これでインデックスにデータを追加できました。
カタログエクスプローラを見ると、登録されている件数を確認することができます。
(なお、サンプルデータ確認は未実装)
Step6. 検索
では、実際に検索してみます。
このあたりはLangChainの通常のVectorstore利用と同じやり方です。
query = "フェルンの声優は誰?"
dvs.similarity_search(query, k=1)
[Document(page_content='「歴史上で最もダンジョンを攻略したパーティーの魔法使い」と自称するだけあり、ダンジョンには詳しい。道中で宝箱を発見するとその中身に異常なまでの興味を示し、判別魔法で99パーセントミミック(宝箱に化けた魔物)とみやぶってなお、残り1パーセントの可能性に賭けて宝箱を開け、上半身をミミックに噛まれてもがくという場面が何度も描かれている。\nフェルン (Fern)\n声 - 市ノ瀬加那', metadata={'source': '葬送のフリーレン', 'id': 'aa521aa0-5998-468a-9028-937945b1f1fc'})]
ちなみに一度作成したインデックスを再度利用するには、VectorSearchClientのget_index
からインデックスオブジェクトを再度取得できます。
index = vsc.get_index(endpoint_name=vector_search_endpoint_name, index_name=index_name)

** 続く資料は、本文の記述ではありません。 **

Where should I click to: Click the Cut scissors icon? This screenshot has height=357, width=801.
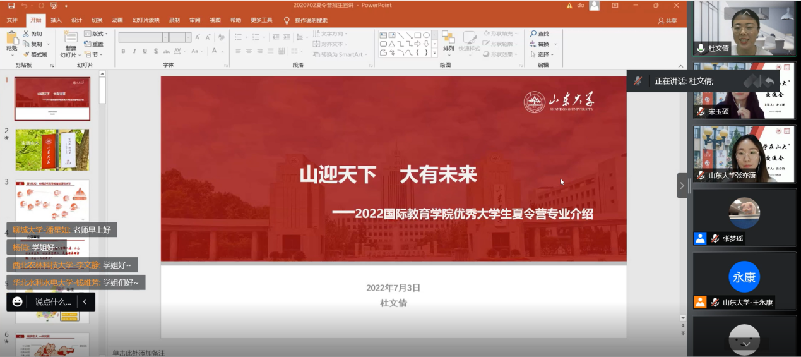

# LangChainで利用する場合は、DatabricksVectorSearchで再度ラップ
dvs = DatabricksVectorSearch(
index, text_column="text", embedding=embeddings, columns=["source"]
)
まとめ
いつ東京リージョンに来るかと心待ちにしていたのですが、さらっと来ていました。
これまでRAGを実装するにあたってChromaや外部のベクトルストア系サービスを使っていたものをDatabricksのサービスで置き換えることができそうです。
DatabricksのVector Searchで強力なのはUnity CatalogやDeltaテーブルの連携だと考えていて、従来のデータ管理の上に強力な検索コンポーネントが使えるというのはかなり良いです。
RAGはアーキテクチャ設計において、良い選択肢が増えてありがたいですね。